Exercise goal ::
Print all records exactly, pictures left out.

+++ Exercise material

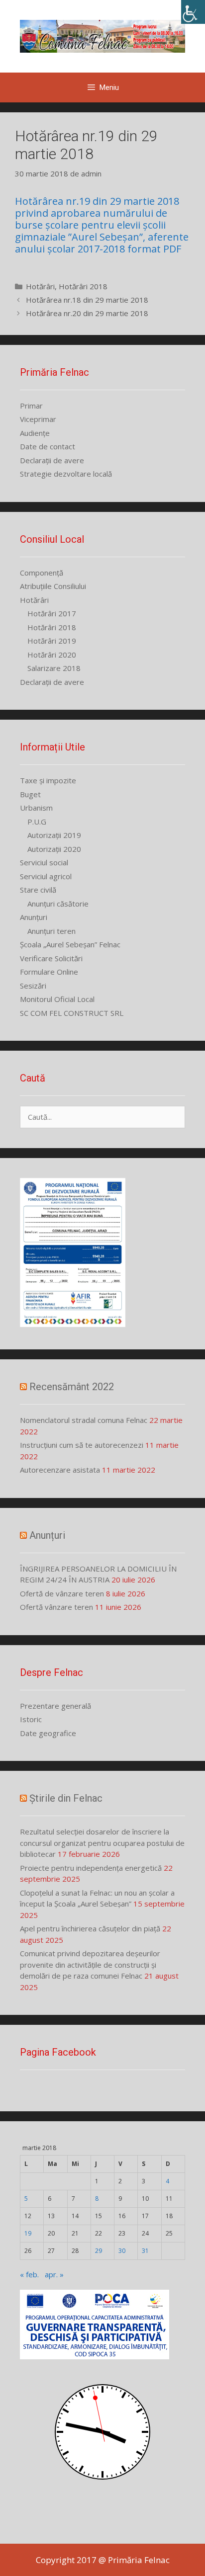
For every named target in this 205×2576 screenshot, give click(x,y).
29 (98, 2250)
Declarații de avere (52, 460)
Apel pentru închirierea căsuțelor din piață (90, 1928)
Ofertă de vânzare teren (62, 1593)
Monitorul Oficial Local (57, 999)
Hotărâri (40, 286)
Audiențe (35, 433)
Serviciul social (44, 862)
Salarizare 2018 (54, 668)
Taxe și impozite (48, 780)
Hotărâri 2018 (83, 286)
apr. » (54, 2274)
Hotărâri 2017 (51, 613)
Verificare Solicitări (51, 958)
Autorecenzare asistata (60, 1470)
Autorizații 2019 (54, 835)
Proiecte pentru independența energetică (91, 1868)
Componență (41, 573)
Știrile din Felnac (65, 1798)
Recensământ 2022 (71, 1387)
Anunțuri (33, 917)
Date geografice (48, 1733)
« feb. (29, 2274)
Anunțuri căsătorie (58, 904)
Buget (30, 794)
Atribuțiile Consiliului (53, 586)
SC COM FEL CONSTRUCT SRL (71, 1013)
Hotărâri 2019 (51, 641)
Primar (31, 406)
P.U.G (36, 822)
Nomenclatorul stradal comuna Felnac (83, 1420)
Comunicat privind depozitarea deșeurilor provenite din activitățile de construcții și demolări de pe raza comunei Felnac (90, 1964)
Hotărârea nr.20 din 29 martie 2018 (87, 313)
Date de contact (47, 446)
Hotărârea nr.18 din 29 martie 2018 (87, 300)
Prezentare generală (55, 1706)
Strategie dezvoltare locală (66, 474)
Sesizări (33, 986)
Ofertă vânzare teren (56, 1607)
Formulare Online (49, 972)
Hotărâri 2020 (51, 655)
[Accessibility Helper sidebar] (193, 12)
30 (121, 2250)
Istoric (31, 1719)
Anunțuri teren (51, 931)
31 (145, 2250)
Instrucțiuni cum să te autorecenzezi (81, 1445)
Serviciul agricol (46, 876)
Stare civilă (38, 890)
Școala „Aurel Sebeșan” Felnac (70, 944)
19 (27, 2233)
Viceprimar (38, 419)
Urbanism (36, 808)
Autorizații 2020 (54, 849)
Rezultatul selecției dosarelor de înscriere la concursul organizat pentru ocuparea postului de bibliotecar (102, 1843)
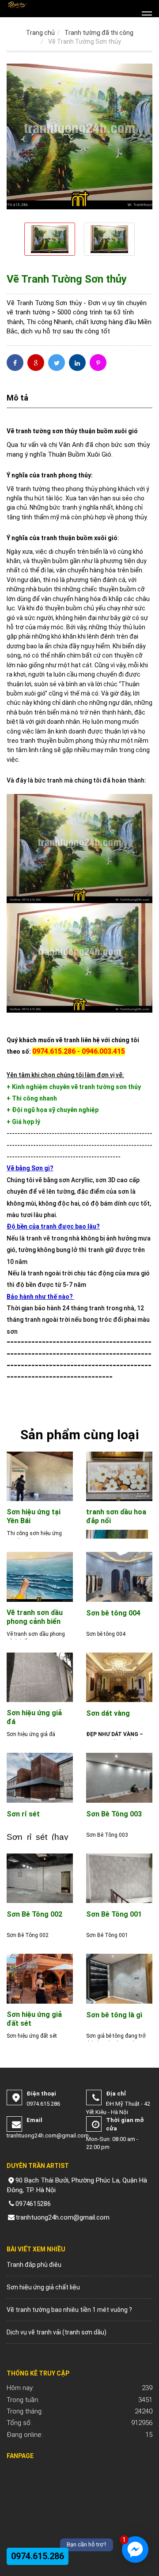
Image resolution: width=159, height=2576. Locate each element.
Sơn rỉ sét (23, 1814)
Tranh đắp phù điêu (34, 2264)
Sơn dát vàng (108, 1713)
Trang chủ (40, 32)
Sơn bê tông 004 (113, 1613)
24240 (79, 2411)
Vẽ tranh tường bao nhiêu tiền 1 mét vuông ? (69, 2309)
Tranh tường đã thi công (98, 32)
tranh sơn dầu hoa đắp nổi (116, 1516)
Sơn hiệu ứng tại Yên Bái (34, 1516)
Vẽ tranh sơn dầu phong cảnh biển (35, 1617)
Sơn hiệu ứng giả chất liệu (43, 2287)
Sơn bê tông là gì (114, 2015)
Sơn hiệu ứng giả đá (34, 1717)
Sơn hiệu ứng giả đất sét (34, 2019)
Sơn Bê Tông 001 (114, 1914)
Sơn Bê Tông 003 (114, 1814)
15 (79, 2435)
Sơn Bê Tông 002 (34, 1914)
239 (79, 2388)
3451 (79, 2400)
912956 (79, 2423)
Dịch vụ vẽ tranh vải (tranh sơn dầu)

++++++

Completed exercise ::
For every named target in this 205×2576 screenshot, give click(x,y).
29 (98, 2250)
Declarații de avere (52, 460)
Apel pentru închirierea căsuțelor din piață (90, 1928)
Ofertă de vânzare teren (62, 1593)
Monitorul Oficial Local (57, 999)
Hotărâri (40, 286)
Audiențe (35, 433)
Serviciul social (44, 862)
Salarizare 2018 (54, 668)
Taxe și impozite (48, 780)
Hotărâri 2018 (83, 286)
apr. » (54, 2274)
Hotărâri 2017 (51, 613)
Verificare Solicitări (51, 958)
Autorecenzare asistata (60, 1470)
Autorizații 2019 (54, 835)
Proiecte pentru independența energetică (91, 1868)
Componență (41, 573)
Știrile din Felnac (65, 1798)
Recensământ 2022 (71, 1387)
Anunțuri (33, 917)
Date geografice (48, 1733)
« feb. (29, 2274)
Anunțuri căsătorie (58, 904)
Buget (30, 794)
Atribuțiile Consiliului (53, 586)
SC COM FEL CONSTRUCT SRL (71, 1013)
Hotărâri 2019 (51, 641)
Primar (31, 406)
P.U.G (36, 822)
Nomenclatorul stradal comuna Felnac (83, 1420)
Comunicat privind depozitarea deșeurilor provenite din activitățile de construcții și demolări de pe raza comunei Felnac (90, 1964)
Hotărârea nr.20 din 29 martie 2018 (87, 313)
Date de contact (47, 446)
Hotărârea nr.18 din 29 martie 2018 (87, 300)
Prezentare generală (55, 1706)
Strategie dezvoltare locală (66, 474)
Sesizări (33, 986)
Ofertă vânzare teren (56, 1607)
Formulare Online (49, 972)
Hotărâri 2020 (51, 655)
[Accessibility Helper sidebar] (193, 12)
30 (121, 2250)
Istoric (31, 1719)
Anunțuri teren (51, 931)
31 (145, 2250)
Instrucțiuni cum să te autorecenzezi (81, 1445)
Serviciul agricol (46, 876)
Stare civilă (38, 890)
Școala „Aurel Sebeșan” Felnac (70, 944)
19 (27, 2233)
Viceprimar (38, 419)
Urbanism (36, 808)
Autorizații 2020 (54, 849)
Rezultatul selecției dosarelor de înscriere la concursul organizat pentru ocuparea postului de bibliotecar (102, 1843)
Image resolution: width=159, height=2576. Locate each element.
Sơn rỉ sét (23, 1814)
Tranh đắp phù điêu (34, 2264)
Sơn dát vàng (108, 1713)
Trang chủ (40, 32)
Sơn bê tông 004 (113, 1613)
24240 (79, 2411)
Vẽ tranh tường bao nhiêu tiền 1 mét vuông ? (69, 2309)
Tranh tường đã thi công (98, 32)
tranh sơn dầu hoa đắp nổi (116, 1516)
Sơn hiệu ứng tại Yên Bái (34, 1516)
Vẽ tranh sơn dầu phong cảnh biển (35, 1617)
Sơn hiệu ứng giả chất liệu (43, 2287)
Sơn bê tông là gì (114, 2015)
Sơn hiệu ứng giả đá (34, 1717)
Sơn hiệu ứng giả đất sét (34, 2019)
Sơn Bê Tông 001 (114, 1914)
Sơn Bê Tông 003 (114, 1814)
15 (79, 2435)
Sơn Bê Tông 002 (34, 1914)
239 (79, 2388)
3451 (79, 2400)
912956 (79, 2423)
Dịch vụ vẽ tranh vải (tranh sơn dầu)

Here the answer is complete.